What Do Stress Tests Really Reveal? Tampa Cardio Answers the Question
Posted by: Tampa Cardio
On: September 7, 2021
If you or your doctor suspect issues with your cardiovascular system you may be asked to take a stress test.
A stress test is a series of measurements taken during exercise. It is designed to cause your heart to work and pump harder than at rest in a controlled environment. It is focused on finding issues with your heart function.
A normal result means that blood can flow easily and normally through all veins and arteries. The results are specific for your age group and other factors.
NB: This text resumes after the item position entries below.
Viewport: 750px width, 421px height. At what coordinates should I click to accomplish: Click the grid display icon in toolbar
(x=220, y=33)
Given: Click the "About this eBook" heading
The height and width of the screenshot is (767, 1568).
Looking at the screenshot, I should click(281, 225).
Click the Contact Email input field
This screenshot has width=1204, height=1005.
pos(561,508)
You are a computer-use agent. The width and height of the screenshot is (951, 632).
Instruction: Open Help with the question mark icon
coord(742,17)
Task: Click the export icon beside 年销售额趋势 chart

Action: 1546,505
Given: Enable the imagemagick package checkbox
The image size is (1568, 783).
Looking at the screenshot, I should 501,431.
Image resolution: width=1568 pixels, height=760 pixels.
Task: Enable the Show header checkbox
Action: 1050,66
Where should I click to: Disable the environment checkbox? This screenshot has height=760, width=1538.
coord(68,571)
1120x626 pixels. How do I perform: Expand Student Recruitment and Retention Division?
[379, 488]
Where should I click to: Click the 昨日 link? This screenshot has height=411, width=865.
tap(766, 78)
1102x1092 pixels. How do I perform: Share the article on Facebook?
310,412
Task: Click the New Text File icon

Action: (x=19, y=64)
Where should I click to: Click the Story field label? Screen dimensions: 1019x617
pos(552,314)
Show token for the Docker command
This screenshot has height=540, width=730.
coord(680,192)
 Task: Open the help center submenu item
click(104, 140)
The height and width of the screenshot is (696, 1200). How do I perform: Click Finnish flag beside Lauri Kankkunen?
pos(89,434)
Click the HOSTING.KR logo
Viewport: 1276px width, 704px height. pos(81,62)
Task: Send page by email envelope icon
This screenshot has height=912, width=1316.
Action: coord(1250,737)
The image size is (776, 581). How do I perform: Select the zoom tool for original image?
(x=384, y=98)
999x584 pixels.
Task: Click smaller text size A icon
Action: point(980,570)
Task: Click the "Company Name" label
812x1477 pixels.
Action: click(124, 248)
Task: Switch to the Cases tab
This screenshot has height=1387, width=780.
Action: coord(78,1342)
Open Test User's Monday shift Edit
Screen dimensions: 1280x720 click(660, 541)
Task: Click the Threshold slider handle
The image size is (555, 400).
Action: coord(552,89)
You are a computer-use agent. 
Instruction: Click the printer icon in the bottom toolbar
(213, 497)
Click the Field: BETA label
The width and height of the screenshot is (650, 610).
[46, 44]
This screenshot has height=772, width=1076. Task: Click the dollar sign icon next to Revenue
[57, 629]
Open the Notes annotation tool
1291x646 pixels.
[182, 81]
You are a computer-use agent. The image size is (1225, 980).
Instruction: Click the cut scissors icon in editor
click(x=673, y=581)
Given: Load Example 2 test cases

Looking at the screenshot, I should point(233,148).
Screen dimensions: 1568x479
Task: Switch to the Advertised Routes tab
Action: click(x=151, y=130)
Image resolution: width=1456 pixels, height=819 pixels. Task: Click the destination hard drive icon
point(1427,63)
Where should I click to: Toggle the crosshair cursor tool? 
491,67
There is a common misconception that a stress test is done to identify blockages. What it does is looks at the blood flow to the heart muscle and determines if it is adequate.
Failing a stress test doesn’t mean your heart is bad. It means often that you aren’t in good enough physical shape to get the cardiovascular system pumping hard enough to measure accurately. An abnormal reading is key in diagnosis. If you experience pain or shortness of breath during the test it indicates an elevated risk of CAD (coronary artery disease). When combined with being overweight, up there in age, and having high cholesterol, it can be a recipe for problems.
If you have already been diagnosed with heart disease and a stress test is called for you may be directed to undergo a nuclear stress test instead of the physical exercise.
A nuclear stress test is a diagnostic tool used to find the cause of chest pain, discovering risk for heart disease, and evaluating how well treatment is progressing following a heart attack. Most of the stress tests are done in the office.
A regular stress test shows the electrocardiogram reading, heartrate and blood pressure while you are walking. A nuclear stress test shows pictures of the blood flow to the heart in addition to the EKG, heartrate and blood pressure.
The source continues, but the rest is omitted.